Problem statement:
Emit a verbatim copy of the lines running from the line with "Spanish (1984, 52)" through the end of the material below.

##### Available data

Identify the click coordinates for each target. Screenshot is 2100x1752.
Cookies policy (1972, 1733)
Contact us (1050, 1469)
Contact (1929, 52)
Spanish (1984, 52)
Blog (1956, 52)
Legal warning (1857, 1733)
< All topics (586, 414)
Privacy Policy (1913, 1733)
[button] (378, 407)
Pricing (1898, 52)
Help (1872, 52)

##########

Reply:
Spanish (1984, 52)
Blog (1956, 52)
Legal warning (1857, 1733)
< All topics (586, 414)
Privacy Policy (1913, 1733)
[button] (378, 407)
Pricing (1898, 52)
Help (1872, 52)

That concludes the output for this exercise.